What’s different about the McKinney facility and at many of the other Raytheon Technologies sites is this: The temperature screening comes courtesy of a thermal camera with an infrared sensor made with technology from Raytheon Vision Systems of Raytheon Intelligence & Space, one of the four businesses that form Raytheon Technologies, in collaboration with Seek Thermal.
The system, called Seek Scan made by Seek Thermal, reads an employee’s skin temperature, and an algorithm converts it to body temperature. At the McKinney site, if the reading is 100.4 degrees Fahrenheit or higher, employees are sent home, asked to call their supervisor as well as a company COVID-19 hotline and advised to speak with their primary care provider. (Temperature thresholds, vary by region and the guidance of local health authorities.)
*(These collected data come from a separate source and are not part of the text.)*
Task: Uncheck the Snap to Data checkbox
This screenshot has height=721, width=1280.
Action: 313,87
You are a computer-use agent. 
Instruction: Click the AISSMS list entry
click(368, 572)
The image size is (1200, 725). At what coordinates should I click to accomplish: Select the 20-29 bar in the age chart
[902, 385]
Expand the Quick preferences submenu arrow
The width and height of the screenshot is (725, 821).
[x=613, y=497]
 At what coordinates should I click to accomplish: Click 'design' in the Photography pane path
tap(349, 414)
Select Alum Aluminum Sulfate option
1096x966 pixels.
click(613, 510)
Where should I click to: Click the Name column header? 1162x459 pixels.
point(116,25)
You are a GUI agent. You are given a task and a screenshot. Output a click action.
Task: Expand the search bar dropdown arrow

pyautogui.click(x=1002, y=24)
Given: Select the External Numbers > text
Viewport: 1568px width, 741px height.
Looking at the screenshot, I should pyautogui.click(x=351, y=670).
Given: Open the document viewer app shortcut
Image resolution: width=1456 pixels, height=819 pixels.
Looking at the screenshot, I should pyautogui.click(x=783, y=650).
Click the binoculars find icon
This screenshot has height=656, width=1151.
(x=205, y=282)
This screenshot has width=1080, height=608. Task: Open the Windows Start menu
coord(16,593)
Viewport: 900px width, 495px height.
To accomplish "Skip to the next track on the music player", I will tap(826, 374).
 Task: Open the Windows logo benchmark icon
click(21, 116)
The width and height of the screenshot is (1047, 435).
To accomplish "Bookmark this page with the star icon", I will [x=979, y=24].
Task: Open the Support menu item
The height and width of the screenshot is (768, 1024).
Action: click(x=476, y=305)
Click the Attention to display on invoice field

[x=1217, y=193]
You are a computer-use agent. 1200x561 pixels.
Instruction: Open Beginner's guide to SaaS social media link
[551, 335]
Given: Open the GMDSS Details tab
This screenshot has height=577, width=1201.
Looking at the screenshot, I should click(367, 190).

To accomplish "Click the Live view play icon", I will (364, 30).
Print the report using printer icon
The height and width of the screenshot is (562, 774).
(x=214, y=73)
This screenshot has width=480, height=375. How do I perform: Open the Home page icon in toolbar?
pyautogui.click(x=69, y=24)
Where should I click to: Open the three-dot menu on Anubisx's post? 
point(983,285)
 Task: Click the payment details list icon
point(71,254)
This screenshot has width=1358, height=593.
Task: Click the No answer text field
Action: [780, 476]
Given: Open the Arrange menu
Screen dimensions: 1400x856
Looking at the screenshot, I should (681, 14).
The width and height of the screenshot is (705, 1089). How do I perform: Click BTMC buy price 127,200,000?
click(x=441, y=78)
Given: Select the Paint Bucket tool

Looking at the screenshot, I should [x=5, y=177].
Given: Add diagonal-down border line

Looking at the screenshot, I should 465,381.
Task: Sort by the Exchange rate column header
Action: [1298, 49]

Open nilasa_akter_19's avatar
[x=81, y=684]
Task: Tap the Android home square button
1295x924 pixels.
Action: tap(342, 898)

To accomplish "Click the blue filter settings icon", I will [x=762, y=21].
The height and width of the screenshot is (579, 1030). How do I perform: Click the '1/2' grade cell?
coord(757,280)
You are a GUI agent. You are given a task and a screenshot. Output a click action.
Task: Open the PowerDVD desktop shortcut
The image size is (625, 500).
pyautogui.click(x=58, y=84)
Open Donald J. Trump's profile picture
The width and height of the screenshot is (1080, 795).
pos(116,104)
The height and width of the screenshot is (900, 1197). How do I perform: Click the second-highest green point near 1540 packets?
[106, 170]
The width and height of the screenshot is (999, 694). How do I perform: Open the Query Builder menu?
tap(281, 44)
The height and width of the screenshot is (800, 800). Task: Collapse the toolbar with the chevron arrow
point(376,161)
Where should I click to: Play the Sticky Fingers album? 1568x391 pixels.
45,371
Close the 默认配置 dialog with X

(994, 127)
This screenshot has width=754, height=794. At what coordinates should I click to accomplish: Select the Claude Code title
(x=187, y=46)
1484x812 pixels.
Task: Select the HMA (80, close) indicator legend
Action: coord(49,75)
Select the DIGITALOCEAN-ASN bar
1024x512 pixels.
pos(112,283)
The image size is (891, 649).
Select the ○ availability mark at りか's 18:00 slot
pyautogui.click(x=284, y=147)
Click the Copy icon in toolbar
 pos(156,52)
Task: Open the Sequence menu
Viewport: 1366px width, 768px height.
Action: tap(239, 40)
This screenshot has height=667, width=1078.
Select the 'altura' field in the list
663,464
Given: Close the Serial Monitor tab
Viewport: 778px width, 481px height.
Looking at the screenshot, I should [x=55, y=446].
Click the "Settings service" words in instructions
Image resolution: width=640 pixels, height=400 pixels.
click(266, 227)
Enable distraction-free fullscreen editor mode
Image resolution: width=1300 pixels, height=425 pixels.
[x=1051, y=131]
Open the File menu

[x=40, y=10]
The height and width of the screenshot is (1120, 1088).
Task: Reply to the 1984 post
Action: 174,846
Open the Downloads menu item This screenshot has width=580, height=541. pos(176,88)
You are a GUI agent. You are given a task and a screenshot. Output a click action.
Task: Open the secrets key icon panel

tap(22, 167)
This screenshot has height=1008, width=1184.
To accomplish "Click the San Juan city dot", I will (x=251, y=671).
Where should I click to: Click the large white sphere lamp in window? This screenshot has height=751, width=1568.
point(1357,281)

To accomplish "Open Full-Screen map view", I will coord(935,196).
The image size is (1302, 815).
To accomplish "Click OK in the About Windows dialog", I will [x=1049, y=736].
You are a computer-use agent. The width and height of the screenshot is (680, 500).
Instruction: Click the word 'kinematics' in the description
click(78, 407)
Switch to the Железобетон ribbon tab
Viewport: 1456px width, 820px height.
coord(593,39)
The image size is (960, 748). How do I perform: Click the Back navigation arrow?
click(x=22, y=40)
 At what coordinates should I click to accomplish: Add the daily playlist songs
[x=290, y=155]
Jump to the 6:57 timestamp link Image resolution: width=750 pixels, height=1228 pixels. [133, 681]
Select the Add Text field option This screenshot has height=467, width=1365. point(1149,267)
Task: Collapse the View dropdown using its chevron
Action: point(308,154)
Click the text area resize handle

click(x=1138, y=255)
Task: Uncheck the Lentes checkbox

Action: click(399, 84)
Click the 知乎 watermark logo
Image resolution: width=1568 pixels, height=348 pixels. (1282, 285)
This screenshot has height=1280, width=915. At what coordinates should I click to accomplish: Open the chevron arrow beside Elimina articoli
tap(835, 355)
“It’s not a cure, and the system doesn’t tell you if an employee has the coronavirus, but elevated temperatures are one of the symptoms of the virus,” said Jeff Hamers, Raytheon Vision Systems program manager for Seek Thermal.
The Seek Scan system consists of a thermal camera mounted on a tripod, a reference heat source to ensure its calibration and accuracy, and a Windows PC. The monitor shows a green box around people who they pass and a red box around those who don’t.
“The system is designed to basically plug and play,” said Bill Parrish, Seek Thermal co-founder and chief technology officer. “Seek Scan allows for social distancing. It’s a totally non-contact, non-invasive screening process, eliminating the proximity problem you have with hand-held scanners.”
The system focuses in on the corner of the eye, where readings from tear ducts closely approximate the core body temperature. Parrish said Seek is continuously refining the system, releasing frequent updates.
The system uses a microbolometer, an uncooled thermal sensor, made by Raytheon Vision Systems in Goleta, California. They are similar to the company’s defense-grade sensors that go into Forward-Looking Infrared systems for the military and other agencies.
“Our microbolometer technology is at the heart of system,” Hamers said. “We’ve been working with Seek Thermal for more than seven years, and it’s an important commercial thermal sensor contract to RVS. In those seven years, we’ve supplied them with more than 1.5 million sensors.”
Raytheon Intelligence & Space has more than a 50-year history of Forward Looking Infrared technology, and is one of the world's top suppliers, supporting the U.S. Department of Defense and Department of Homeland Security as well as our allies. The technology is used on land, air and sea, and in space, to provide intelligence, surveillance, navigation and targeting.
Forward Looking Infrared technology is deployed across multiple platforms – from satellites, fixed-wing aircraft, unmanned aircraft systems, helicopters, tanks and military vehicles to hand-held thermal weapon sights and missile systems.
“Over the past 20 to 25 years, we’ve really matured the uncooled bolometer that is a part of Forward Looking Infrared technology, first for military applications,” Hamers said. “That innovation dramatically dropped the cost of manufacturing the sensors, making it affordable for commercial applications such as firefighting since thermal sensors can see through smoke.”
Hamers said commercial thermal sensors are smaller with a lower resolution than those that are manufactured for military applications.
“They still work very well,” Hamers said. “And the demand for them has risen due to the pandemic.”
The initial surge for temperature screeners came from hospitals and nursing homes, but as businesses began to re-opening, orders have been coming in from large manufacturing companies, critical suppliers, and even professional sports teams as well as small businesses including restaurants, supermarkets and retail stores.
“I think that for the airlines and mass transit that you might see systems like this as a permanent fixture,” Hamers said. “I think they’ll be another safety system just like metal detectors at the airport.”